In the 2009–10 season performance highlights have included her inaugural season with the Berkeley Symphony, debut concerts with the Toronto Symphony Orchestra and Seattle Symphony, a performance in Quito, Ecuador with Renée Fleming as soloist, and the opening of the Venice Biennale in the Gran Teatro de la Fenice. She has also made debut appearances with the Sao Paolo State Symphony, Ensemble Orchestral de Paris and the Saint Paul Chamber Orchestra.


In North America she has also worked with the Los Angeles Philharmonic, Los Angeles Chamber Orchestra (where she was Assistant Conductor), New World Symphony, Grant Park Music Festival and the Manhattan School of Music. And in Europe she has conducted the Norkopping Symphony, Prague Philharmonia and Orchestre de Bretagne, among others. Her Asian appearances have included the Macau Chamber Orchestra and Beijing Orchestra at the International Musica Festival of Macau (China).


Increasingly in demand as an opera conductor, Joana Carneiro will conduct John Adams’ A Flowering Tree – with which she made her Chicago Opera Theater debut – at La Cité de la Musique in Paris in 2010 and for her Cincinnati Opera debut in 2011.


Joana Carmeiro’s potential was recognised when she was a finalist of the 2002 Maazel-Vilar Conductor’s Competition. That same year she won the Young Musicians Foundation National
Conductor Search, which led to a three-year term as Music Director of the Los Angeles Debut Orchestra. In 2003–04 she worked with Kurt Masur, Christoph von Dohnányi and the London
Philharmonic Orchestra, as one of three conductors chosen for London’s Allianz Cultural Foundation International Conductors Academy. And from 2005 to 2008 she was an American Symphony Orchestra League Conducting Fellow and assistant conductor at the Los Angeles Philharmonic, where she worked closely with Esa-Pekka Salonen.

^^^^^^^^^^^^^^^^

# To do
**1)** According to the Joana Carneiro biography, which opera by John Adams marked her Chicago Opera Theater debut?
**2)** Resume the Joana Carneiro biography after its final sentence.
The lines after this have no connection to the Joana Carneiro biography.

# Material provided
^^^^^^^^^^^^^^^^

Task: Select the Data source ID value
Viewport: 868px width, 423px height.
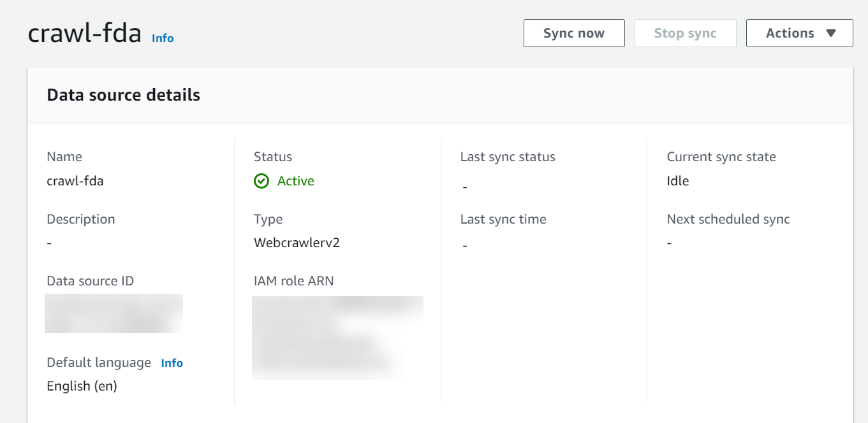Action: (x=113, y=313)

^^^^^^^^^^^^^^^^

# Task answers
**1)** A Flowering Tree.

**2)**
A native of Lisbon, Joana Carneiro began her musical studies as a violist before receiving her conducting degree from the Academia Nacional Superior de Orquestra in Lisbon, where she studied with Jean-Marc Burfin. She received her Masters degree in orchestral conducting from Northwestern University, studying with Victor Yampolsky and Mallory Thompson, and pursued doctoral studies at the University of Michigan, where she studied with Kenneth Kiesler.


In 2004 she was decorated by the President of the Portuguese Republic, Jorge Sampaio, with the Commendation of the Order of the Infante Dom Henrique.


 


Director
Peter Sellars


Renowned theatre, opera, and festival director Peter Sellars is one of the most innovative and powerful forces in the performing arts. A visionary artist, he is known for groundbreaking interpretations of classic works. Whether it is Mozart, Handel, Shakespeare, Sophocles, or the 16th-century Chinese playwright Tang Xianzu, Peter Sellars strikes a universal chord with audiences, engaging contemporary social and political issues.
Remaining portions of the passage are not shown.